Deprem suçluları cezalandırılmalı
Marmara Depremi’nden 12 gün sonra 29 Ağustos 1999’da şöyle yazmıştım: “Bu işin sorumlularının da yakalarını sıyırıp, kendilerini unutturabileceklerinden kuşkulanıyoruz.. Radikal, en son sorumlu da bağımsız yargının karşısına çıkıp hesap verene kadar bu işin peşini bırakmayacak.”
8 Eylül 1999’da yazdığım bir yazıda da ‘Adalet Bakanlığı deprem sonrasına hazır mı?’ diye sormuş “Depremden önce de ağır dosya yükü altında ezilen mahkemelerin, şimdi deprem nedeniyle ortaya çıkacak dosya patlamasına karşı yeterince hazırlıklı olmadığını düşünüyorum. Bu davaların yıllarca sürmemesi, delillerin hızla toplanıp, hızlı bir yargılama yapılması gerekiyor. Adil bir yargılama ile gerçek suçluların ortaya çıkarılmasının yolu da bölgede bu tür davalara bakacak mahkeme sayısının artırılmasından geçiyor… Bu önlem alınmadığı takdirde davaların onlarca yıl sürmesine, suçluların serbestçe dolaşmasına razıyız demektir” diye yazmıştım.
Bugün Radikal’de yayımladığımız haber kuşkumuzun ne kadar yerinde olduğunu ortaya koyuyor. Ve öyle görünüyor ki son sorumlunun da ceza aldığını görmek daha çok uzun yıllar alacak ve belki de hiçbir zaman gerçekleşmeyecek bir rüya olarak kalacak. On binlerce kişinin öldüğü, on binlerce kişinin yaralandığı, sayısız insanın evsiz kaldığı depremin gerçek suçluları aramızda serbestçe dolaşmaya devam edecekler.
Depremde 210 bine yakın bina yıkıldı ya da ağır ve orta hasar gördü. Açılan dava sayısına bakacak olursak yıkılan binaların sorumlularının neredeyse yüzde 99’unun mahkeme kapısına bile uğramadan, paçayı kurtarabilecekleri anlaşılıyor.

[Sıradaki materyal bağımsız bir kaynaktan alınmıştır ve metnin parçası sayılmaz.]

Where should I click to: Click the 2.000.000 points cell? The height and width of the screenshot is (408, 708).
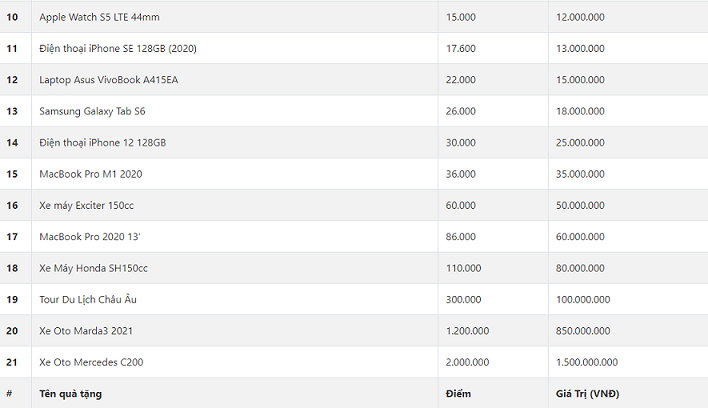[468, 362]
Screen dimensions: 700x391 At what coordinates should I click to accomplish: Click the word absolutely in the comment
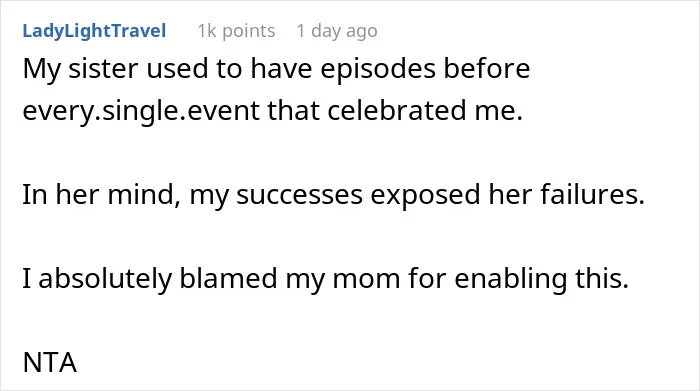(105, 279)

Veli Göçer gibi birkaç günah keçisi dışında kimse yaptığı işin hesabını vermek zorunda kalmayacak.
Hatalı hesap yapan mühendisler, deprem yönetmeliklerine uygunluğu denetlemeyen belediye görevlileri, kaçak yapılaşmaya ve tehlikeli bölgelere bina yapılmasına göz yuman, deprem bölgesinde yaşamanın gerektirdiği kent planlamasını yapmayan belediye başkanları, malzemeden çalan müteahhitler.. Hiçbiri hesap vermek zorunda kalmayacak. O binalar yıkılmamış, o insanlar ölüp, yaralanmamış gibi serbestçe yaşamaya devam edecekler.
Türkiye bilmem kaç bin prefabrik ev yapmak, şu kadar kalıcı konut sağlamak, bu kadar trilyonluk yardım yapmakla deprem kurbanlarına karşı sorumluluğunu yerine getirmiş sayılacak.
Ama depremin bu yönüyle de toplumumuzun adalet duygusunu da yerle bir edeceğini göremeyeceğiz.
Aradan bir yıl geçtikten sonra görülüyor ki Adalet Bakanlığı, depremin yol açtığı yıkımın sorumlularının cezalandırılması için kılını bile kıpırdatamıyor. Ağır işleyen yargı sistemimizin arkasına saklanarak görevini yaptığını düşünüyor.
Geçen yıl yaptığım teklifi yineliyorum. Yetkililerin aldırmayacağını bilsem de yineliyorum:
Bölgede yargının işinin hızlı yürütmesini sağlayacak düzenlemeler için vakit hâlâ var. Deprem bölgesinde görevli savcı ve mahkeme sayısını artırmak, bazı mahkemeleri sadece deprem hasarlarıyla ilgili davalara bakacak şekilde görevlendirmek mümkün.
Tek bir talebimiz var: Suçlular hiç olmazsa bu kez yakalarını yasaların elinden kolayca kurtaramasınlar.